| What is needed |
All lines up to and including the one that contains "Given: Go to Moduły in the breadcrumb" are to be transcribed exactly, starting from the first line of the records.

| Records to process |
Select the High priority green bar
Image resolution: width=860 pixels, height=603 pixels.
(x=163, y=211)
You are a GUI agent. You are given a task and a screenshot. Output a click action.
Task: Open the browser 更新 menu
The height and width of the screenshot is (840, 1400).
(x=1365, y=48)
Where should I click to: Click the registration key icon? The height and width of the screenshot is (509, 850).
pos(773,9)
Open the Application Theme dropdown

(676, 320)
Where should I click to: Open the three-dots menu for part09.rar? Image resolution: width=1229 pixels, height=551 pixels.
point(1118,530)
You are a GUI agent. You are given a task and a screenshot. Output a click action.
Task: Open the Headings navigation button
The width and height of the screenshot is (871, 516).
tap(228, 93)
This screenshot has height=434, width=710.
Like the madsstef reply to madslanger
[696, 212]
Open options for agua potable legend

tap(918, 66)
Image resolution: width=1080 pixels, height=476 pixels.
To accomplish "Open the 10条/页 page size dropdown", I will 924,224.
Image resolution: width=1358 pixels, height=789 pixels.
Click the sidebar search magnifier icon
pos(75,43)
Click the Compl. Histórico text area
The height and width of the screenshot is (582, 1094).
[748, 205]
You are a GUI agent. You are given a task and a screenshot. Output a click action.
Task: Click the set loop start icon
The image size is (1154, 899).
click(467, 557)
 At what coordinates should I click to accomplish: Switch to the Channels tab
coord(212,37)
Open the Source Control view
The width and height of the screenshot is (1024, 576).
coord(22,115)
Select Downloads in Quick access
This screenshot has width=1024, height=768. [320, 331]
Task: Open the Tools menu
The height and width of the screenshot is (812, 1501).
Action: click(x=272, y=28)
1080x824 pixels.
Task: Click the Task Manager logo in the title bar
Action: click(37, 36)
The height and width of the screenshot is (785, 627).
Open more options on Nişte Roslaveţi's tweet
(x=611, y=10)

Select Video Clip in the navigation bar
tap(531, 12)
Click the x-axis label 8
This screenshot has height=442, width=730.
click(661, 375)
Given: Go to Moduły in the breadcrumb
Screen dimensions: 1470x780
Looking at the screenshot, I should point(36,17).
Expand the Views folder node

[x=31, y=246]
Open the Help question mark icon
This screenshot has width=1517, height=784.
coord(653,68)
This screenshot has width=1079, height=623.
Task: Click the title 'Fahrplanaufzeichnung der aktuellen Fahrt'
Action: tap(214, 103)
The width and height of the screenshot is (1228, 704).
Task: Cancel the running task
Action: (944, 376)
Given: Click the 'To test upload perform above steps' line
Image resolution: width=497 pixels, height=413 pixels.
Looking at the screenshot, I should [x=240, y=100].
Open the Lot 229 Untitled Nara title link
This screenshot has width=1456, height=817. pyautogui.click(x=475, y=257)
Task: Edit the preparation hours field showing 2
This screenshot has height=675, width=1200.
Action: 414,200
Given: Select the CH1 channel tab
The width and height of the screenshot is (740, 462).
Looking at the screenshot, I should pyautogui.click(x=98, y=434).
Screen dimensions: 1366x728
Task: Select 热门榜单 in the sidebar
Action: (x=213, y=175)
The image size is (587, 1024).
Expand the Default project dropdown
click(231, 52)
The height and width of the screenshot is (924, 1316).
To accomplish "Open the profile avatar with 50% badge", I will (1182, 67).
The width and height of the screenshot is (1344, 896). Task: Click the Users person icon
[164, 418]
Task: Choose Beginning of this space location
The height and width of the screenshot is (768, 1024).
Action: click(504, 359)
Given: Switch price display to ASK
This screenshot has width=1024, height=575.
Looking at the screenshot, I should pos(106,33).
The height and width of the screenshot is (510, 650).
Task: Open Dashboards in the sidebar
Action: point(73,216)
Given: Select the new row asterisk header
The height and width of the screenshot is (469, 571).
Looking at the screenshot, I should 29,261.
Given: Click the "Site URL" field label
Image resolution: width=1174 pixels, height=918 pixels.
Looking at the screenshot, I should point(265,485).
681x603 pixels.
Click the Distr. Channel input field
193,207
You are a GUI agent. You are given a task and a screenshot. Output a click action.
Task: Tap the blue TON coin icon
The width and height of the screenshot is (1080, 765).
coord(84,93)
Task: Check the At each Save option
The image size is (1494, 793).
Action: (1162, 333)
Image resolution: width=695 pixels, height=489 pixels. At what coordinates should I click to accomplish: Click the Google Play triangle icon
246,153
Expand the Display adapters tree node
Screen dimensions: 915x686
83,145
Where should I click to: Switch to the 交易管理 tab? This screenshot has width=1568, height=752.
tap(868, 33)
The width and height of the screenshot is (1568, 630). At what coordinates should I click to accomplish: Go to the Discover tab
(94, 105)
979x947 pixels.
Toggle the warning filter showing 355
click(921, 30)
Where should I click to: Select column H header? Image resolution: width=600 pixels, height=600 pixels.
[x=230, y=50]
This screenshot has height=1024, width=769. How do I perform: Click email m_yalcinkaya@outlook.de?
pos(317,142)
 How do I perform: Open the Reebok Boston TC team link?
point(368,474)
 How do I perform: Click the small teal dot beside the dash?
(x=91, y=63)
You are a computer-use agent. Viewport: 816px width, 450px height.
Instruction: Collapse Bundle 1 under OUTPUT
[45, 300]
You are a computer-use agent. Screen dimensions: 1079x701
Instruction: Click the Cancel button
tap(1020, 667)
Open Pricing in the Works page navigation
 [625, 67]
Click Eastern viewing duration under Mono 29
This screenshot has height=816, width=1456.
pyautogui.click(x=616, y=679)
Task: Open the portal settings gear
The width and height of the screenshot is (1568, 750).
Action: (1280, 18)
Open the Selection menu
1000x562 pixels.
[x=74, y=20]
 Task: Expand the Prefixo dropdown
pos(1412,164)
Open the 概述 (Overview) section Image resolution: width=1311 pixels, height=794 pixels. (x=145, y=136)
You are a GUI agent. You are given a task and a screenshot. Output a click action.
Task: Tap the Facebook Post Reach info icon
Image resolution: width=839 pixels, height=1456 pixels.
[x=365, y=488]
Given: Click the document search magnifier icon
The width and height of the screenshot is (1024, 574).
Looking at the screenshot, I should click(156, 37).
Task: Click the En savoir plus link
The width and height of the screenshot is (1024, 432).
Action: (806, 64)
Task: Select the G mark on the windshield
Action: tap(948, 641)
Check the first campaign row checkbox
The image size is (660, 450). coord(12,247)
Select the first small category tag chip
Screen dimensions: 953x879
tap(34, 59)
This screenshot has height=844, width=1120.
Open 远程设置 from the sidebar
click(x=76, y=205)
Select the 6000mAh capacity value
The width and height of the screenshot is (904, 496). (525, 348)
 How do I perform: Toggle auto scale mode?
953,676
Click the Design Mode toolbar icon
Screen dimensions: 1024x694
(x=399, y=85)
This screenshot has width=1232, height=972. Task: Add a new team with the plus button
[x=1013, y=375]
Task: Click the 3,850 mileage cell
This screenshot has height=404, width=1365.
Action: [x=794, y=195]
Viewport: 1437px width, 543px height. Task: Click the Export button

| Response |
Select the High priority green bar
Image resolution: width=860 pixels, height=603 pixels.
(x=163, y=211)
You are a GUI agent. You are given a task and a screenshot. Output a click action.
Task: Open the browser 更新 menu
The height and width of the screenshot is (840, 1400).
(x=1365, y=48)
Where should I click to: Click the registration key icon? The height and width of the screenshot is (509, 850).
pos(773,9)
Open the Application Theme dropdown

(676, 320)
Where should I click to: Open the three-dots menu for part09.rar? Image resolution: width=1229 pixels, height=551 pixels.
point(1118,530)
You are a GUI agent. You are given a task and a screenshot. Output a click action.
Task: Open the Headings navigation button
The width and height of the screenshot is (871, 516).
tap(228, 93)
This screenshot has height=434, width=710.
Like the madsstef reply to madslanger
[696, 212]
Open options for agua potable legend

tap(918, 66)
Image resolution: width=1080 pixels, height=476 pixels.
To accomplish "Open the 10条/页 page size dropdown", I will 924,224.
Image resolution: width=1358 pixels, height=789 pixels.
Click the sidebar search magnifier icon
pos(75,43)
Click the Compl. Histórico text area
The height and width of the screenshot is (582, 1094).
[748, 205]
You are a GUI agent. You are given a task and a screenshot. Output a click action.
Task: Click the set loop start icon
The image size is (1154, 899).
click(467, 557)
 At what coordinates should I click to accomplish: Switch to the Channels tab
coord(212,37)
Open the Source Control view
The width and height of the screenshot is (1024, 576).
coord(22,115)
Select Downloads in Quick access
This screenshot has width=1024, height=768. [320, 331]
Task: Open the Tools menu
The height and width of the screenshot is (812, 1501).
Action: click(x=272, y=28)
1080x824 pixels.
Task: Click the Task Manager logo in the title bar
Action: click(37, 36)
The height and width of the screenshot is (785, 627).
Open more options on Nişte Roslaveţi's tweet
(x=611, y=10)

Select Video Clip in the navigation bar
tap(531, 12)
Click the x-axis label 8
This screenshot has height=442, width=730.
click(661, 375)
Given: Go to Moduły in the breadcrumb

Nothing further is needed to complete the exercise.